SA Liberals have claimed victory after 16 years of Labor rule in South Australia.

Liberal leader Steven Marshall has declared a “new dawn” in the state, during a victory speech in Adelaide.

The win is expected to mean big changes for the public sector, with a pre-election pledge to make public service bosses find savings needed to fund the Liberal Party’s election promises.

The new Liberal government says it will impose a new “efficiency dividend” across all departments.

Before the election, Shadow Treasurer Rob Lucas said there would likely be a “reduction of administrative and back-office functions” to offset new spending commitments, but insisted “frontline services” would be quarantined from any cuts.

He said the dividend would not necessarily involve job cuts, saying: “I wouldn’t accept the notion this automatically means reducing the size of the public sector.”

The Liberals released costings saying they would save $20 million over four years by cutting 50 ministerial staff.

A lot of the cuts should come from the termination of back-fill contracts, which will see current departmental ministerial liaison officers returned to their original roles within the bureaucracy.

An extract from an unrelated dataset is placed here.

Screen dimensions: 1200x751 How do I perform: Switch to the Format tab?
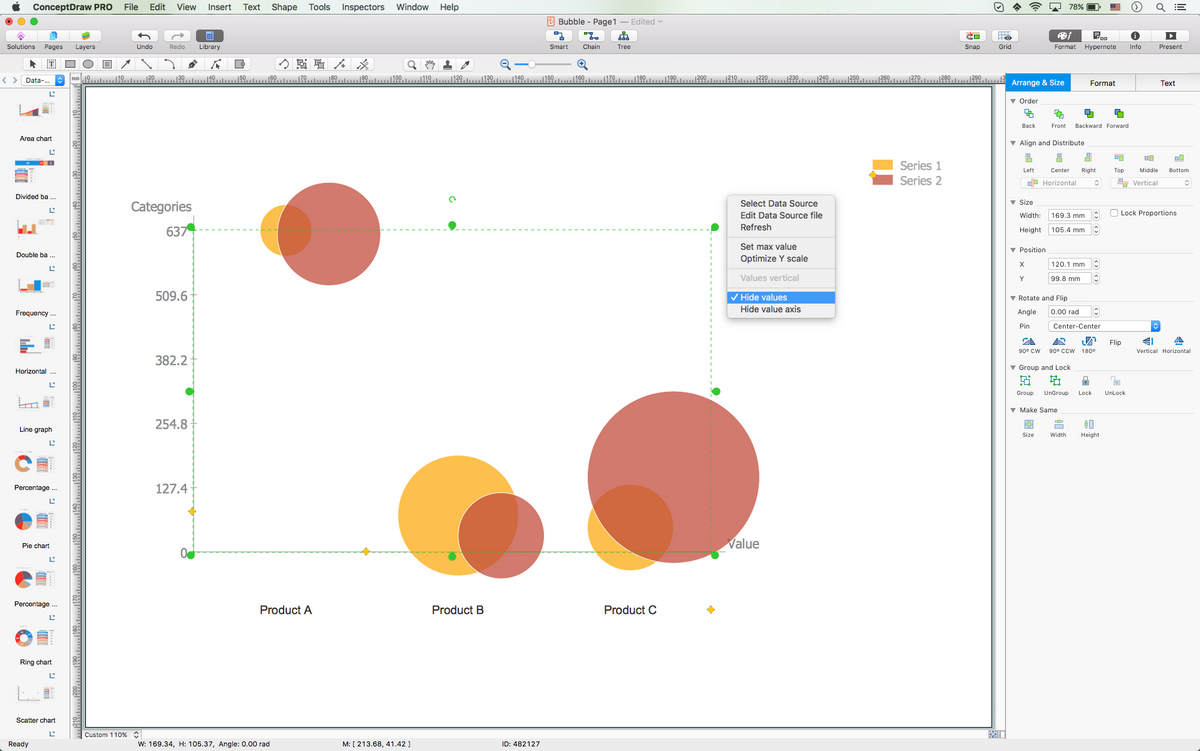[x=1102, y=83]
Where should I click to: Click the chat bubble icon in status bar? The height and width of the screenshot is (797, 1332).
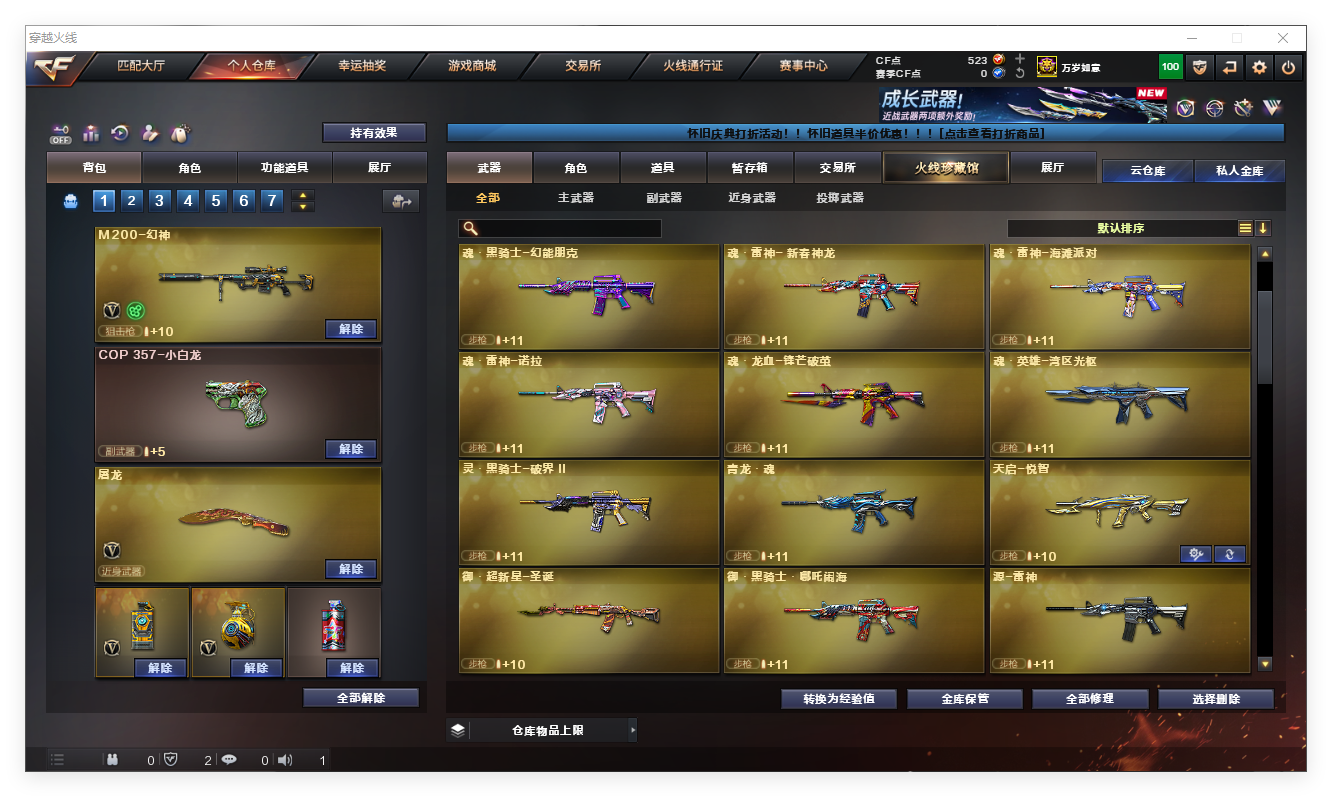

But Mr Lucas has alluded to a broader “efficiency dividend”.

“We’ll be seeking to protect frontline services and reducing administrative and back office functions,” he said.

The full extent of the dividend is still under wraps, but it is expected to account for a significant proportion of the Liberals’ pre-election costings.

“The broader categories, essentially, in the end, will be something similar to what [former SA Treasurer] Tom Koutsantonis announced in the December mid-year budget review – an efficiency dividend, which will require departments to produce savings,” Mr Lucas said.

“How they achieve the savings is essentially up to them.”

Mr Lucas says specific savings measures will be identified.

The Liberals had earlier announced a pledge to discontinue an Aboriginal treaty process, which would save “four or five million dollars”.

“We’ll have a range of things, we’ll announce a number of specific programs which we’ll say we won’t continue to fund [but] an important element will be a savings task for an efficiency dividend, which ministers and departments will have to find,” Mr Lucas said.